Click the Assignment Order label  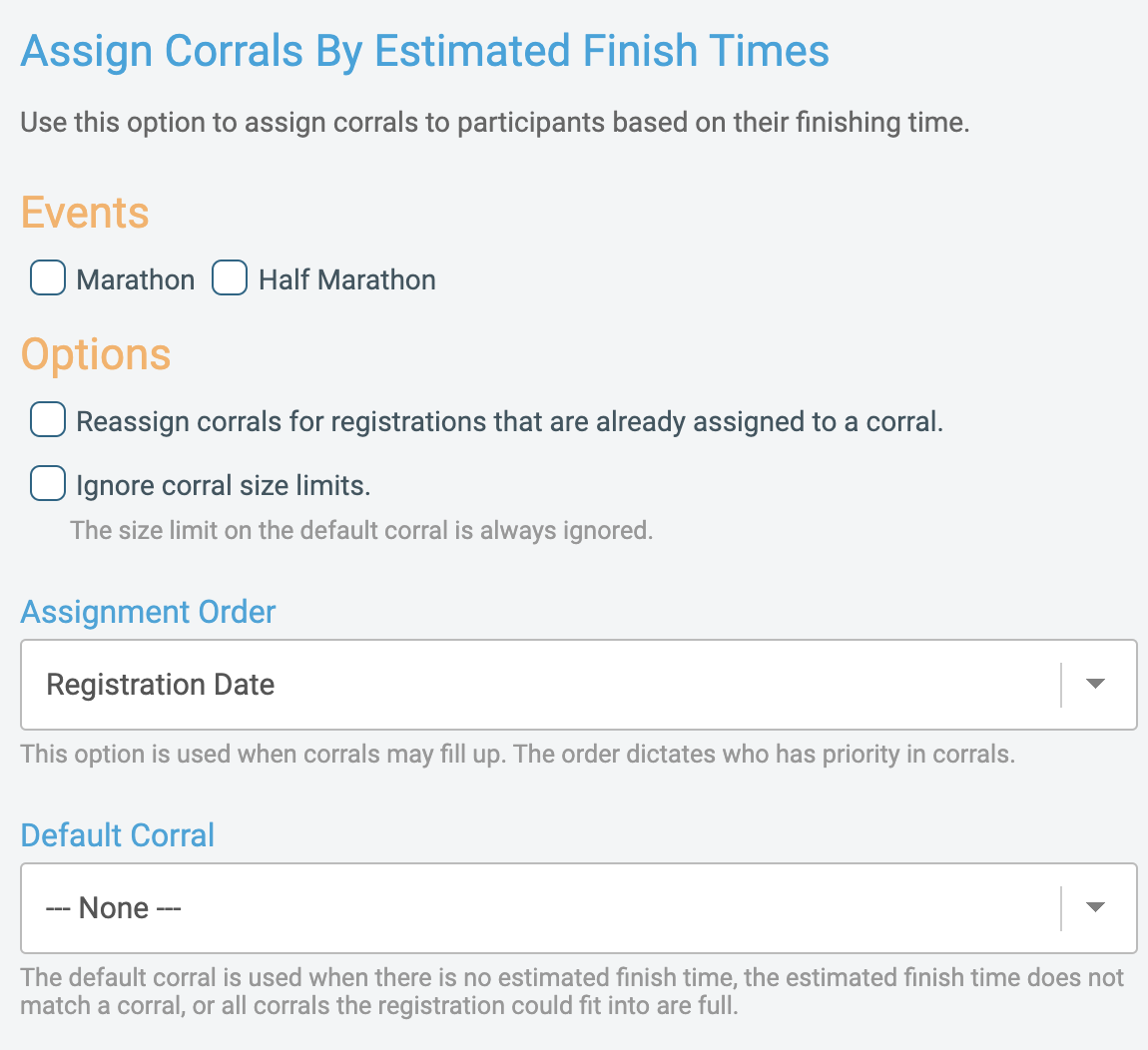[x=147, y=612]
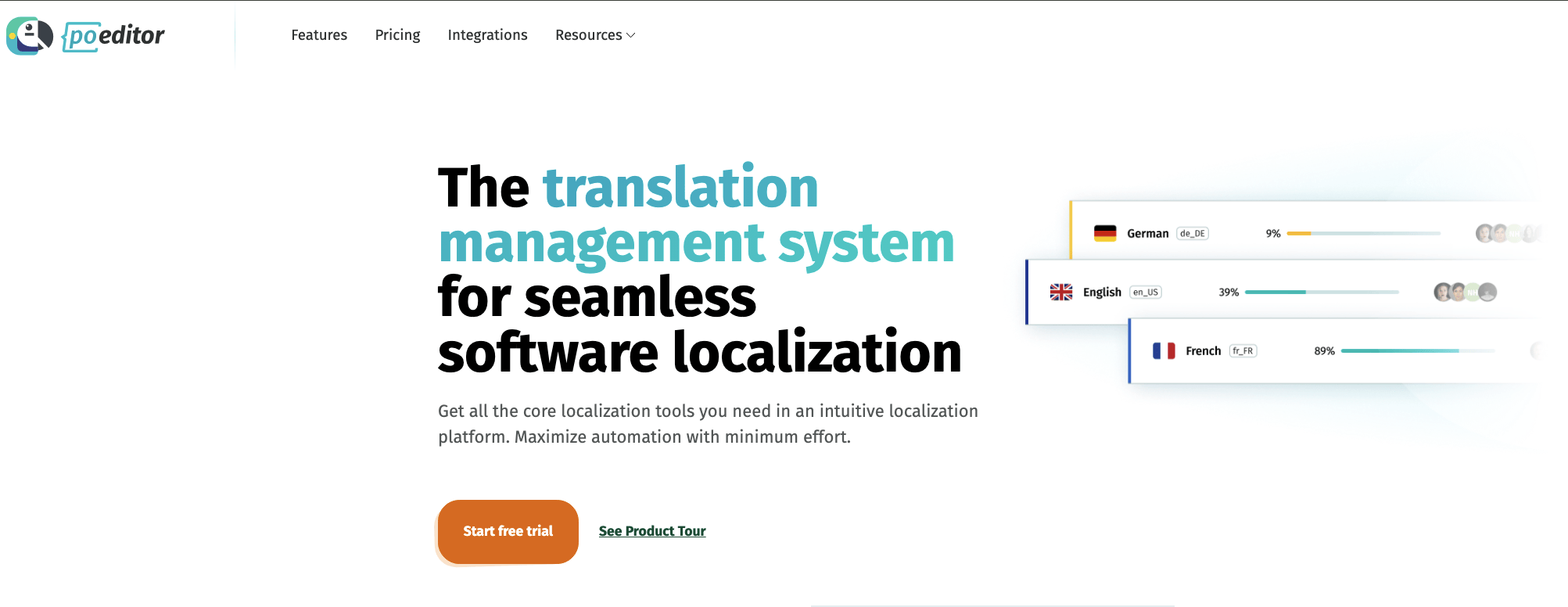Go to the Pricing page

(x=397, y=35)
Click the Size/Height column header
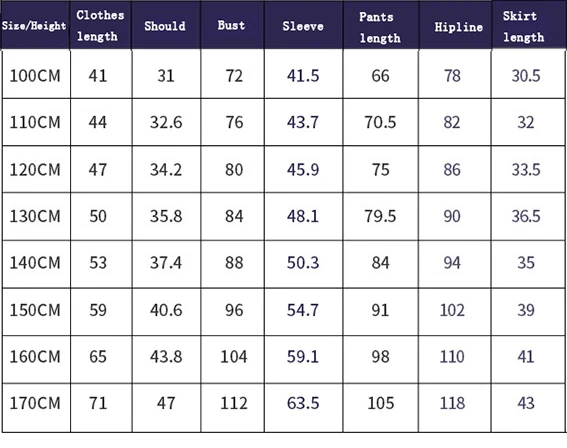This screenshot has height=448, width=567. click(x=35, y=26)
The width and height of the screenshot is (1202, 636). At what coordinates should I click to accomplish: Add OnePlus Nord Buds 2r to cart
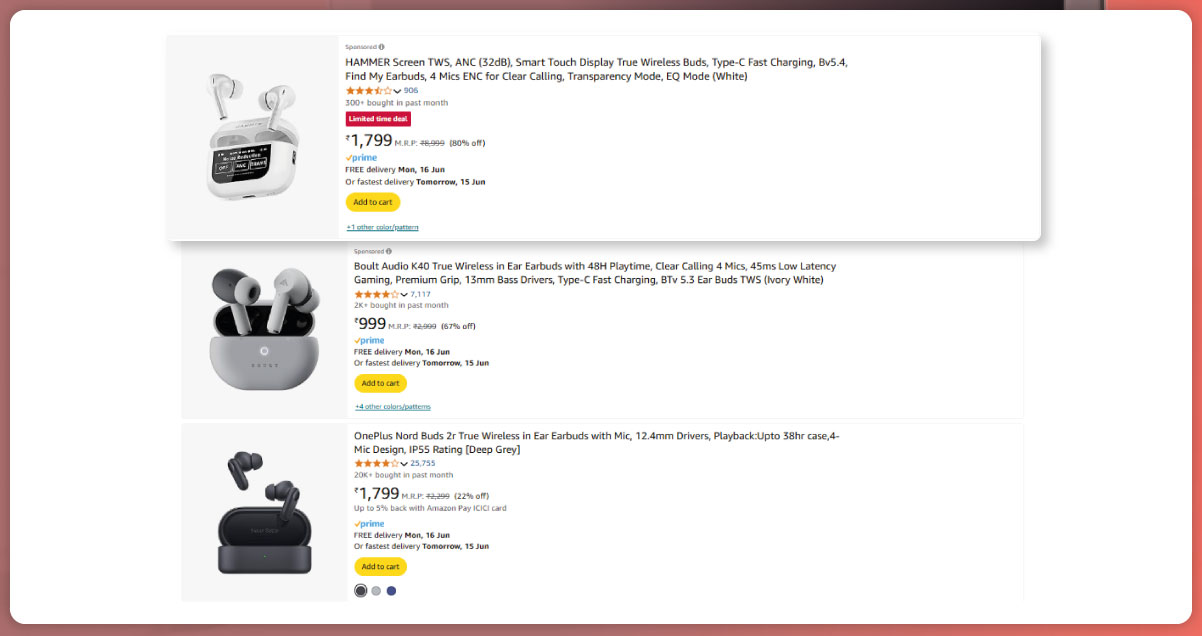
+ + + + +
# Try it:
The lines running from the one with "Click the Size/Height column header" to the close of the material above are to be retyped exactly; no picture is to be included.

# Exercise answer:
Click the Size/Height column header
This screenshot has height=448, width=567. click(x=35, y=26)
The width and height of the screenshot is (1202, 636). At what coordinates should I click to accomplish: Add OnePlus Nord Buds 2r to cart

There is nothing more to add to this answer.